Nobel head defends Obama choice
Oslo - The head of the Nobel Peace Prize committee on Saturday defended the controversial decision to give the award to US President Barack Obama, saying his work so far justified the honour.
"He could have also had it too late," Thorbjoern Jagland told reporters.
"Can someone tell me who did more than him this year? It is difficult to name a winner of the peace prize who is more in line with Alfred Nobel's will."
Jagland, a former Norwegian prime minister, said: "We are capturing the spirit of the times, the needs of the era."
He and the committee's four other members caused shockwaves on Friday by announcing that Obama had won the Nobel, praising his "extraordinary efforts to strengthen international diplomacy and cooperation between peoples."
The committee attached "special importance to Obama's vision and work for a world without nuclear weapons."
The award for the first black US president sparked both praise and criticism, with many saying he has not yet done enough to deserve it.
Obama himself, saying he was "surprised" and "deeply humbled", said he doubted he deserved the honour.
The leader of Norway's main opposition called Saturday for Jagland's resignation, a newspaper reported.
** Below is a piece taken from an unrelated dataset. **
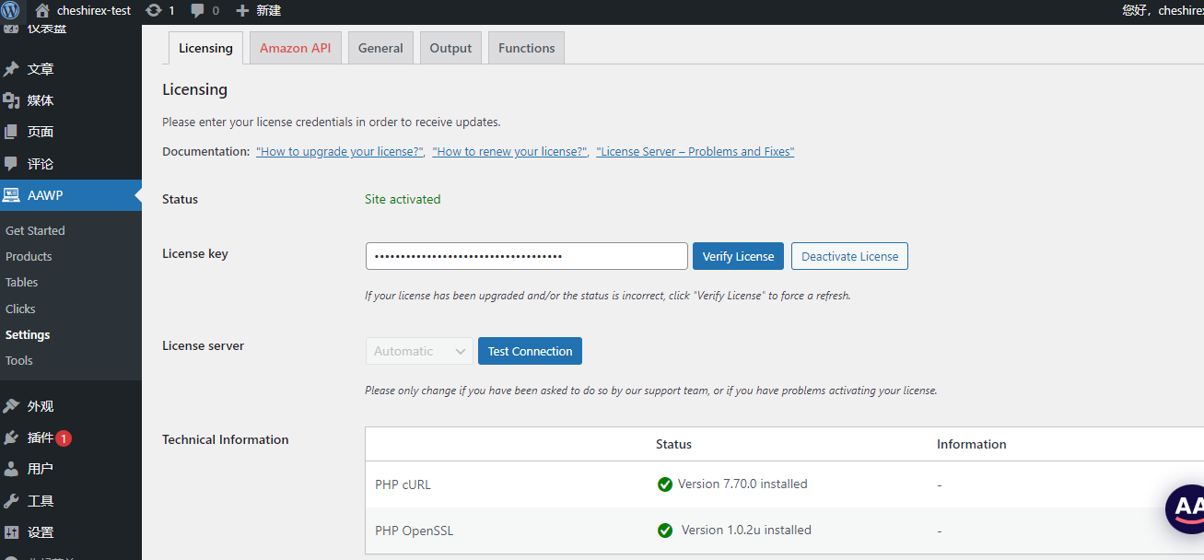Expand the License server dropdown
Screen dimensions: 1204x560
[418, 351]
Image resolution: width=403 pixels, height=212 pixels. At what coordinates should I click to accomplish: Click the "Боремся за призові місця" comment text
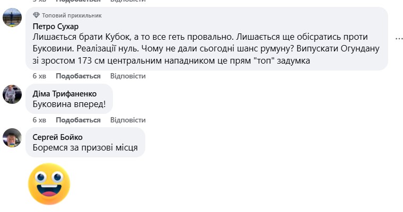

Siv Jensen, head of the far-right Progress Party, said Jagland should step down because his new job as secretary general of the Council of Europe compromised his independence.
Erna Solberg, leader of Conservative party Hoejre, also criticised Jagland's attempt to do two jobs and questioned his decision to hand Obama the peace prize.
The Nobel committee's five members are appointed by Parliament.